PROBLEM REQUIREMENTS
Your answer should consist of each line from the data below that contains "Cancel".

RECORDED INFORMATION

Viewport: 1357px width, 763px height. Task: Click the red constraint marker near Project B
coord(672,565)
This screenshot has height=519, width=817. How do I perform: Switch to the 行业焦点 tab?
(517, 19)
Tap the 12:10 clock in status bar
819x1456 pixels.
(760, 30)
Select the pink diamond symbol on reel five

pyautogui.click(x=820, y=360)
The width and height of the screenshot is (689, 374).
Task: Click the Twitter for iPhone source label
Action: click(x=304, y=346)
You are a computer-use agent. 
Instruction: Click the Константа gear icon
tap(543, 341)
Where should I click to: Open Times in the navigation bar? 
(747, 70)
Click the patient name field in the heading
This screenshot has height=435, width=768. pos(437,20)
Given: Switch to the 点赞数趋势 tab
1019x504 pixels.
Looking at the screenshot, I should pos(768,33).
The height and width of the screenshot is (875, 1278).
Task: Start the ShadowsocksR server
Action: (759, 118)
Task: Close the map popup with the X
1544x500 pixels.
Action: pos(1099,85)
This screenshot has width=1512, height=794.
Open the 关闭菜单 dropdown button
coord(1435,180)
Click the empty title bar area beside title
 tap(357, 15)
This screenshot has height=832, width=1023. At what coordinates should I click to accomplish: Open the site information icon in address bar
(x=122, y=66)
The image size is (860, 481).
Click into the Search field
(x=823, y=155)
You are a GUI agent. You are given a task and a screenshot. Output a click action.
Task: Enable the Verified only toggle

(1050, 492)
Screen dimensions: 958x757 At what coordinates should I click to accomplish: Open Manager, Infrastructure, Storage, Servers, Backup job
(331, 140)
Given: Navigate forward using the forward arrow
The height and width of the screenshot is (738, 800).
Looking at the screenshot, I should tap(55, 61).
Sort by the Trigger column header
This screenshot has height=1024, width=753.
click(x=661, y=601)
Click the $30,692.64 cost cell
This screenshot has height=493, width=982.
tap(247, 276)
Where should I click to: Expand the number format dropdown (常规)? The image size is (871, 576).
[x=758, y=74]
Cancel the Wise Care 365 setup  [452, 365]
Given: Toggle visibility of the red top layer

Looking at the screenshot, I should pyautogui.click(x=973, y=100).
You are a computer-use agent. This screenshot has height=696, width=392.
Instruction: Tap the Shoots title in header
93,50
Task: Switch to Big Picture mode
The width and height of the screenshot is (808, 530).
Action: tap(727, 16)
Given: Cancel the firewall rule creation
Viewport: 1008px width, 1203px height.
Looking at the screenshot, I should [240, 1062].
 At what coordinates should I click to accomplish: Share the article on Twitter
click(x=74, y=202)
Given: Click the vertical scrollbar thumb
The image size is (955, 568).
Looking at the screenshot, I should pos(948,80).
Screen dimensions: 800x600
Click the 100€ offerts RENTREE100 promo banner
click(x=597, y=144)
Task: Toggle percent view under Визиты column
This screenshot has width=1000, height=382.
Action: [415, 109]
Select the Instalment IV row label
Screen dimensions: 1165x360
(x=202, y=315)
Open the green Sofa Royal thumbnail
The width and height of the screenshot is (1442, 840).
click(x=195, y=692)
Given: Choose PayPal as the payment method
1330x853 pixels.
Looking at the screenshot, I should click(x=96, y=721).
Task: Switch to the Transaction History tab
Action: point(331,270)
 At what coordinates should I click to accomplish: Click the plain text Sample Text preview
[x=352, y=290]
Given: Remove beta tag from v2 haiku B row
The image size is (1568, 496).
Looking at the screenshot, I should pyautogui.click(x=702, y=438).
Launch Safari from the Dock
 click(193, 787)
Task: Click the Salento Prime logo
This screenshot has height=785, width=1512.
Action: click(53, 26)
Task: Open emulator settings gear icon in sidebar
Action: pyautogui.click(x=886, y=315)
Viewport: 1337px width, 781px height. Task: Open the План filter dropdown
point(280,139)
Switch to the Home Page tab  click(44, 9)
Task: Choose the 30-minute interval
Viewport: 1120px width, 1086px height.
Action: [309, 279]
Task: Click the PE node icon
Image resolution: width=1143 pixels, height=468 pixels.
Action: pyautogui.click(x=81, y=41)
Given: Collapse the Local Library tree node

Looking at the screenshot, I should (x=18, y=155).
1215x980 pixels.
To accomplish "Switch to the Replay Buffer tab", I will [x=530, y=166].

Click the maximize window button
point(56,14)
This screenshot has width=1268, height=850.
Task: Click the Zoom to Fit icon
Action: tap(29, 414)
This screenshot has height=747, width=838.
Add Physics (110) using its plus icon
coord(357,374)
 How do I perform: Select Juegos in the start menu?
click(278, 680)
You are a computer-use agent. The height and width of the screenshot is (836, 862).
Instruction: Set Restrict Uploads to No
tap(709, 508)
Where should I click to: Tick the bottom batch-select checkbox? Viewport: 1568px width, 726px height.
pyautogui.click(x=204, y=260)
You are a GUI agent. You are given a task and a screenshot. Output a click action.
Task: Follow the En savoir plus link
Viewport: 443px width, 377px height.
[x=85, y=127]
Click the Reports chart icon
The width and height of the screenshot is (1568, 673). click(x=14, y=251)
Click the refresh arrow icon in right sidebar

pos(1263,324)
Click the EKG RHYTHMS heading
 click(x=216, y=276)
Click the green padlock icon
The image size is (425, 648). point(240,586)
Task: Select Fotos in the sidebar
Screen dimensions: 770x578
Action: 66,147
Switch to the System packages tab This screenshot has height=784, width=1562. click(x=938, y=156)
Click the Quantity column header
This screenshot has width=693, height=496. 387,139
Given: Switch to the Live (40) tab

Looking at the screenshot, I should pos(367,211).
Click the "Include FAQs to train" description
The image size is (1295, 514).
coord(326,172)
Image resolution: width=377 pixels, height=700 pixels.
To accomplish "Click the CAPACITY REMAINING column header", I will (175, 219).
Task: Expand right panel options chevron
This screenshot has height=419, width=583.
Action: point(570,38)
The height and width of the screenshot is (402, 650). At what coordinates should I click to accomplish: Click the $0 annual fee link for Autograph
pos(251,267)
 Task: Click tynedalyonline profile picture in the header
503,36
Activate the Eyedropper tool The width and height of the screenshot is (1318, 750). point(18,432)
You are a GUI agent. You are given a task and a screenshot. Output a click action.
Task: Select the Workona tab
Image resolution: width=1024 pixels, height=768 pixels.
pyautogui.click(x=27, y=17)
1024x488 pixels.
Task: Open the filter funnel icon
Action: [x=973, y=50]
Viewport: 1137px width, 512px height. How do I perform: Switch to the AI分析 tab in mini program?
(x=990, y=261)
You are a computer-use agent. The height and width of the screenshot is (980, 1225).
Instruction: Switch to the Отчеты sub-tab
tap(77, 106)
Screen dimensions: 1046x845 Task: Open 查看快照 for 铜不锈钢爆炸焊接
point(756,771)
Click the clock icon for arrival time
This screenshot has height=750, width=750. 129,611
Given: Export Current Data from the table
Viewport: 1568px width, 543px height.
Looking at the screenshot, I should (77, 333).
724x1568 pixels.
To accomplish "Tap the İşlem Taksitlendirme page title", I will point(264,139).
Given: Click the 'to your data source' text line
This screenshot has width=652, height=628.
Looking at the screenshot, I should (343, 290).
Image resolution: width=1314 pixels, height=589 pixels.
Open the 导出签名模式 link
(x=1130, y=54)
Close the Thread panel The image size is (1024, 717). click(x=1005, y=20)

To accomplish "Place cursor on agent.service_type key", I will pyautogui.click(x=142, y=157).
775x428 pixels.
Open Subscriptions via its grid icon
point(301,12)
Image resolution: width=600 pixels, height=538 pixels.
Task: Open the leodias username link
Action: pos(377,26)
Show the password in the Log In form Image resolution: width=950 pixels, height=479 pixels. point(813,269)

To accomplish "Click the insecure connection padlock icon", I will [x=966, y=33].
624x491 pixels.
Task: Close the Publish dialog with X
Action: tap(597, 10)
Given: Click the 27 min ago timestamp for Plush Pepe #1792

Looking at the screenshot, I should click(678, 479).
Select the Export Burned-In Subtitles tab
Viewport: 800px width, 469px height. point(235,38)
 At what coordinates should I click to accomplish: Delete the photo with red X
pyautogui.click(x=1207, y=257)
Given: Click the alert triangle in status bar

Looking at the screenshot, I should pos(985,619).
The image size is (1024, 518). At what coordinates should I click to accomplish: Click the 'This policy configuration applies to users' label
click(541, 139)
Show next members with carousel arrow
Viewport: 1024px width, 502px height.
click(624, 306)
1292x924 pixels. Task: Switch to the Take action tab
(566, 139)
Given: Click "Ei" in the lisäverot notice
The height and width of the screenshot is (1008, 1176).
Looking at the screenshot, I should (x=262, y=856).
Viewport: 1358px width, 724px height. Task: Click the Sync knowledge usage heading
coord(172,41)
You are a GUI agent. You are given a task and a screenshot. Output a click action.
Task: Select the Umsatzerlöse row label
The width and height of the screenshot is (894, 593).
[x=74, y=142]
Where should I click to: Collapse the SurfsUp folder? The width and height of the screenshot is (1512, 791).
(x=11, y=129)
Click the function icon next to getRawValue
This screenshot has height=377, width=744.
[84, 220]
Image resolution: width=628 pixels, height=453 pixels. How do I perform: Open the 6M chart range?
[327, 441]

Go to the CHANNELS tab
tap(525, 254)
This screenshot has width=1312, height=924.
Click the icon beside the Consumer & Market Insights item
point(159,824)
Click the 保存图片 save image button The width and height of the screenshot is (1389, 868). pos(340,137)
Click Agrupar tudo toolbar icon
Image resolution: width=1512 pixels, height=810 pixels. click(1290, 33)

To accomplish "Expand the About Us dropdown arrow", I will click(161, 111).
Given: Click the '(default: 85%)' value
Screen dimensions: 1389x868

ANSWER AREA
Cancel the Wise Care 365 setup  [452, 365]
Given: Cancel the firewall rule creation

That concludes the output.